* [Exercise task] Extract the lines that begin with the line containing "Click inside the Search page field" and continue through the line containing "Click the M1", and reproduce them exactly as they appear.

Records from a data collection
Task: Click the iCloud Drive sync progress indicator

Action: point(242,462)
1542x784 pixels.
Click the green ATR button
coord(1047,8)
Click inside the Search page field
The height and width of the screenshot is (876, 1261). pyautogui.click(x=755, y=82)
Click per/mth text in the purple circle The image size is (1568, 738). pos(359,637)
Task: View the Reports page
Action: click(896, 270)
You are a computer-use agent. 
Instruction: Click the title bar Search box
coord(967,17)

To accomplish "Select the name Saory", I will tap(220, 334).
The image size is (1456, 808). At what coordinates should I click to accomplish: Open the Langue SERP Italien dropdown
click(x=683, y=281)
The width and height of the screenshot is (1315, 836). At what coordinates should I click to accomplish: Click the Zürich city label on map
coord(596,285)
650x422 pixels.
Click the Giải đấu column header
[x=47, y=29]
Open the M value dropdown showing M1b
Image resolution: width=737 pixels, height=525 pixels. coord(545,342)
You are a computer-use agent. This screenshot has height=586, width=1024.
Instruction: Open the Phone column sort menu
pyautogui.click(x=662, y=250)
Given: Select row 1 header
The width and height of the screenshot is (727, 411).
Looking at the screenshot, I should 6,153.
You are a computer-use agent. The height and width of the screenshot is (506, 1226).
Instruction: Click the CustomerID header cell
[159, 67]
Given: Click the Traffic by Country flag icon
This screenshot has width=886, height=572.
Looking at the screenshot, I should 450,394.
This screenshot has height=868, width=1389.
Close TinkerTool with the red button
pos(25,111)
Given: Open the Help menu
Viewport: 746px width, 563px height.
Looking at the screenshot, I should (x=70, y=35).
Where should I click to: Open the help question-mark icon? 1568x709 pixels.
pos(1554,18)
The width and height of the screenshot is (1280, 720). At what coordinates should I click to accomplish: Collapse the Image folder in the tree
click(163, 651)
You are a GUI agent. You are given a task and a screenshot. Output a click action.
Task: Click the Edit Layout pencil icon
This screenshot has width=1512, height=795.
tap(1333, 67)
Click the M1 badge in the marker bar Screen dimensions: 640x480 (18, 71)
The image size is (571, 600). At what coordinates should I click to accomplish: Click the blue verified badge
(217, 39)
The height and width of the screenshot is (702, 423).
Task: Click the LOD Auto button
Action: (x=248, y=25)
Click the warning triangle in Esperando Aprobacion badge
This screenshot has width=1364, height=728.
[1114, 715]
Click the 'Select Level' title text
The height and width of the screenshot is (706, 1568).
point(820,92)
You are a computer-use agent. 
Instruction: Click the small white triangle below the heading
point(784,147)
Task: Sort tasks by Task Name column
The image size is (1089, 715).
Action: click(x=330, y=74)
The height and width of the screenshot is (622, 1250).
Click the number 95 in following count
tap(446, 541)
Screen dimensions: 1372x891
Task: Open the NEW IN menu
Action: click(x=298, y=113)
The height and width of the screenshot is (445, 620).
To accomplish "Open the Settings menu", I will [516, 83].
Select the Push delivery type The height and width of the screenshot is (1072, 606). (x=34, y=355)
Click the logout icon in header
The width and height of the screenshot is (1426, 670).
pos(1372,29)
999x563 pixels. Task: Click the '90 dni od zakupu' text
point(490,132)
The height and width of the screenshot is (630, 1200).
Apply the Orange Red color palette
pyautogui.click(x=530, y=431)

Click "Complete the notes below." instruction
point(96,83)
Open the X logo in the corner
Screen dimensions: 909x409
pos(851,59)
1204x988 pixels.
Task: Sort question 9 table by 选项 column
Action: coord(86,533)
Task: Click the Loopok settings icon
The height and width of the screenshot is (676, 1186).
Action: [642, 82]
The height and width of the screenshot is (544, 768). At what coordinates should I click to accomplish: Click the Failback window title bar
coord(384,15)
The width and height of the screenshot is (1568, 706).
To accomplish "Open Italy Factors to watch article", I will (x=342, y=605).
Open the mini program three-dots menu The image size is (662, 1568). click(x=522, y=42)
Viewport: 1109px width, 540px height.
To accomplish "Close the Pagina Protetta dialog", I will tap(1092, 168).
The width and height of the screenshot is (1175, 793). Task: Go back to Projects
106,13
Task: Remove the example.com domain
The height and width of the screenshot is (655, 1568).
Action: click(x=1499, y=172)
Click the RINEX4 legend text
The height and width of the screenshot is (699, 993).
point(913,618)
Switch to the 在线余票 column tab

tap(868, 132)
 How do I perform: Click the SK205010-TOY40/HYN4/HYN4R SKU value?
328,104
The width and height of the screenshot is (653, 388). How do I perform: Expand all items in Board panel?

* [Correct answer]
Click inside the Search page field
The height and width of the screenshot is (876, 1261). pyautogui.click(x=755, y=82)
Click per/mth text in the purple circle The image size is (1568, 738). pos(359,637)
Task: View the Reports page
Action: click(896, 270)
You are a computer-use agent. 
Instruction: Click the title bar Search box
coord(967,17)

To accomplish "Select the name Saory", I will tap(220, 334).
The image size is (1456, 808). At what coordinates should I click to accomplish: Open the Langue SERP Italien dropdown
click(x=683, y=281)
The width and height of the screenshot is (1315, 836). At what coordinates should I click to accomplish: Click the Zürich city label on map
coord(596,285)
650x422 pixels.
Click the Giải đấu column header
[x=47, y=29]
Open the M value dropdown showing M1b
Image resolution: width=737 pixels, height=525 pixels. coord(545,342)
You are a computer-use agent. This screenshot has height=586, width=1024.
Instruction: Open the Phone column sort menu
pyautogui.click(x=662, y=250)
Given: Select row 1 header
The width and height of the screenshot is (727, 411).
Looking at the screenshot, I should 6,153.
You are a computer-use agent. The height and width of the screenshot is (506, 1226).
Instruction: Click the CustomerID header cell
[159, 67]
Given: Click the Traffic by Country flag icon
This screenshot has width=886, height=572.
Looking at the screenshot, I should 450,394.
This screenshot has height=868, width=1389.
Close TinkerTool with the red button
pos(25,111)
Given: Open the Help menu
Viewport: 746px width, 563px height.
Looking at the screenshot, I should (x=70, y=35).
Where should I click to: Open the help question-mark icon? 1568x709 pixels.
pos(1554,18)
The width and height of the screenshot is (1280, 720). At what coordinates should I click to accomplish: Collapse the Image folder in the tree
click(163, 651)
You are a GUI agent. You are given a task and a screenshot. Output a click action.
Task: Click the Edit Layout pencil icon
This screenshot has width=1512, height=795.
tap(1333, 67)
Click the M1 badge in the marker bar Screen dimensions: 640x480 (18, 71)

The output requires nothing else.